Technologies pour l’enseignement

Vos étudiant-e-s étant des natifs du numérique, il est logique de se demander si les technologies éducatives peuvent soutenir votre enseignement. Vos étudiant-e-s connaissent sans doute déjà une large gamme d’outils numériques. Ainsi, l’intégration de technologies éducatives dans votre enseignement est généralement très appréciée, pour autant qu’elle soit judicieuse et tire parti de l’outil le plus adéquat selon les situations. En plus d’améliorer la motivation et l’engagement des étudiant-e-s, les TIC peuvent également apporter une plus-value éducative dans le développement de la pensée critique et créative.

Particulièrement dans le cadre de l’EPFL, où les technologies de pointe sont non seulement utilisées, mais souvent développées à partir de zéro, votre cours peut largement bénéficier des outils à votre disposition.

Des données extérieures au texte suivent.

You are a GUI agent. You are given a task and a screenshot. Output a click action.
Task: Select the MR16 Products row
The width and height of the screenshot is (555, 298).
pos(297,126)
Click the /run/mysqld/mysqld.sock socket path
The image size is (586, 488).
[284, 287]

Parmi les TIC couramment utilisées pour soutenir l’apprentissage :

  • les sites de cours sur moodle (la plateforme d’apprentissage en ligne de l’EPFL).
  • les clickers ou les logiciels de vote sur smartphone.
  • les simulations interactives ou d’autres « objets pédagogiques réutilisables ».
  • les MOOCs (formations en ligne ouvertes à tous).

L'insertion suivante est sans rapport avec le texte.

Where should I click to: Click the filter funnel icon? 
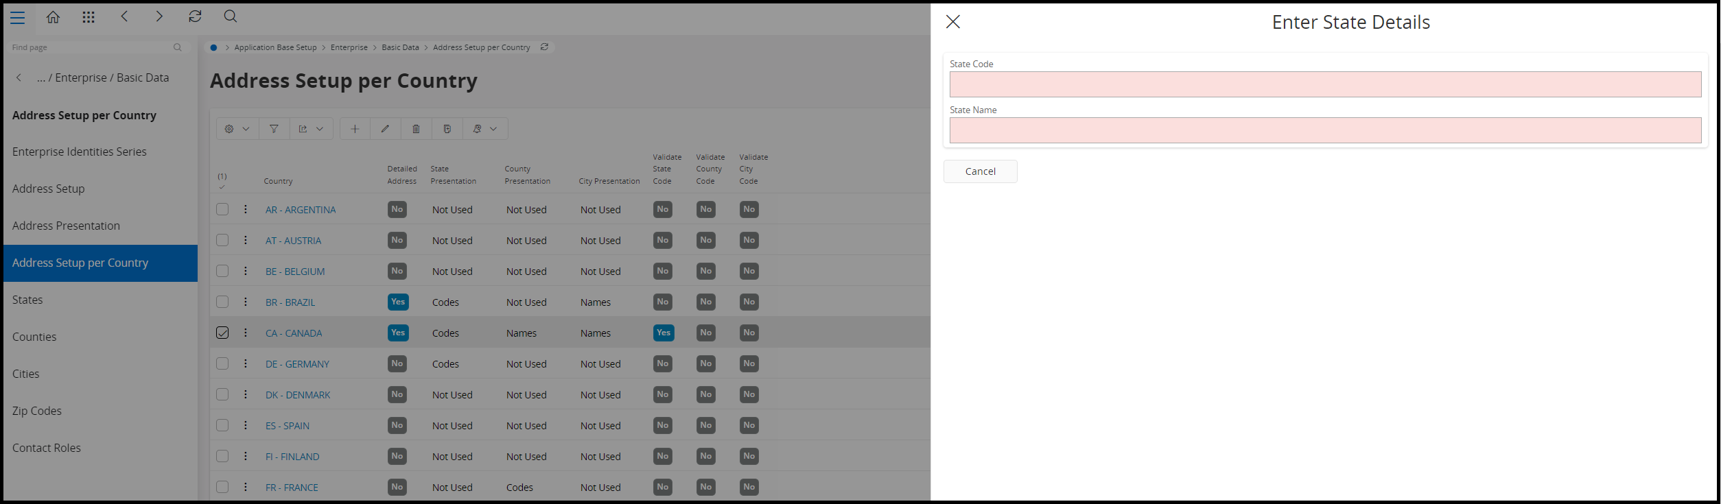point(274,129)
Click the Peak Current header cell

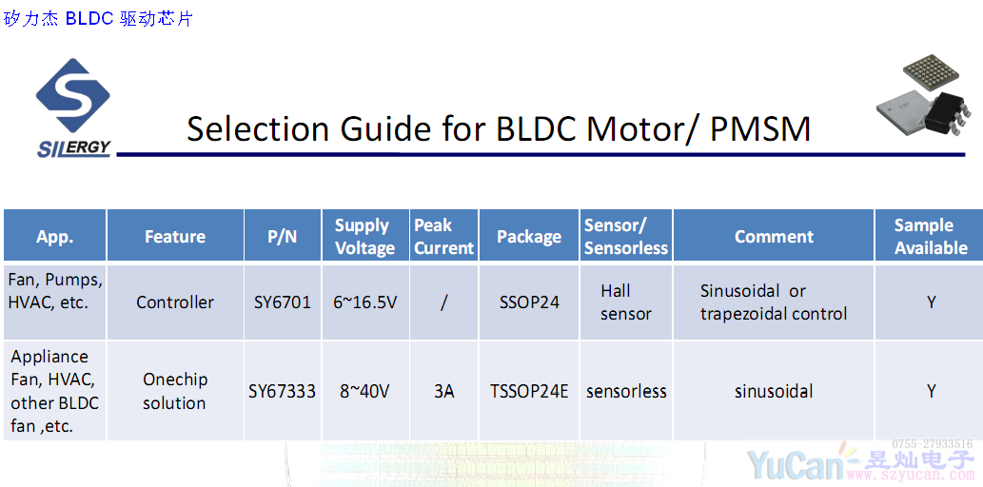443,237
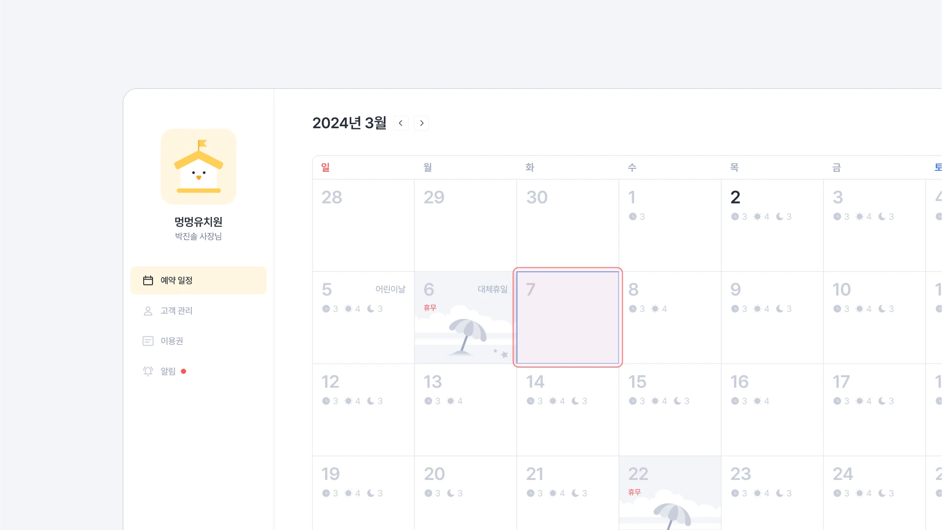Click the calendar icon beside 예약 일정

point(148,280)
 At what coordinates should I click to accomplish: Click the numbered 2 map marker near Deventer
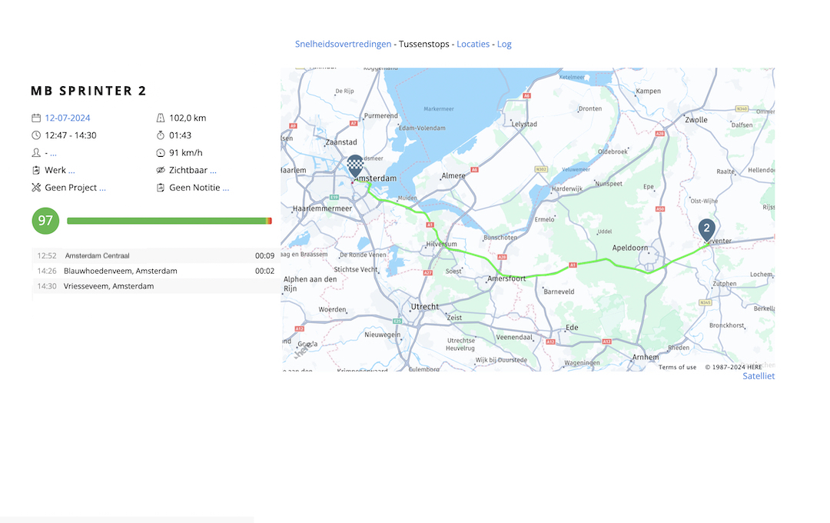pos(706,229)
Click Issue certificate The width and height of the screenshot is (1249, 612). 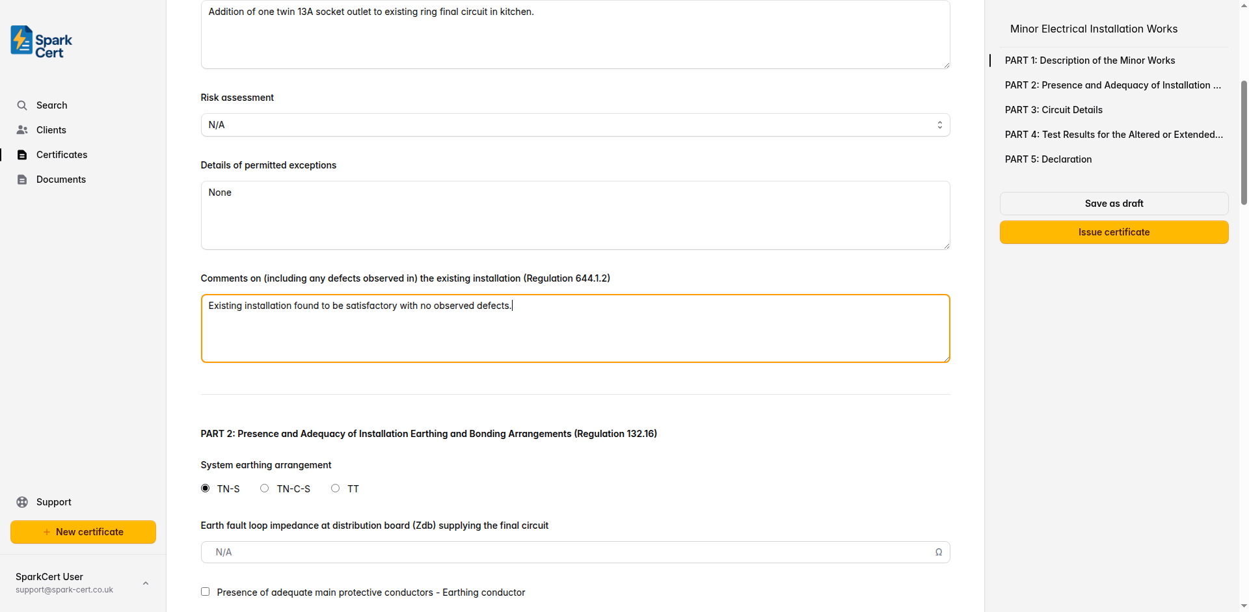click(1114, 232)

Créer votre propre page de cours

A l’heure actuelle, la disponibilité d’un site de cours en ligne est souvent considérée comme un « service minimum ». Rien de plus simple à l’EPFL, puisque tous les cours ont automatiquement un site créé pour eux sur une plateforme appelée moodle. Il suffit à l’enseignant-e d’y ajouter du contenu. Moodle étant utilisé par de nombreux enseignant-e-s à l’EPFL, les étudiant-e-s se familiarisent rapidement avec cet outil. A l’EPFL, la plateforme moodle est mise à disposition et soutenue par le Centre pour l’éducation à l’ère digitale (CEDE). Pour davantage d’informations sur moodle, cliquez ici. Pour accéder directement au moodle de l’EPFL, cliquez ici.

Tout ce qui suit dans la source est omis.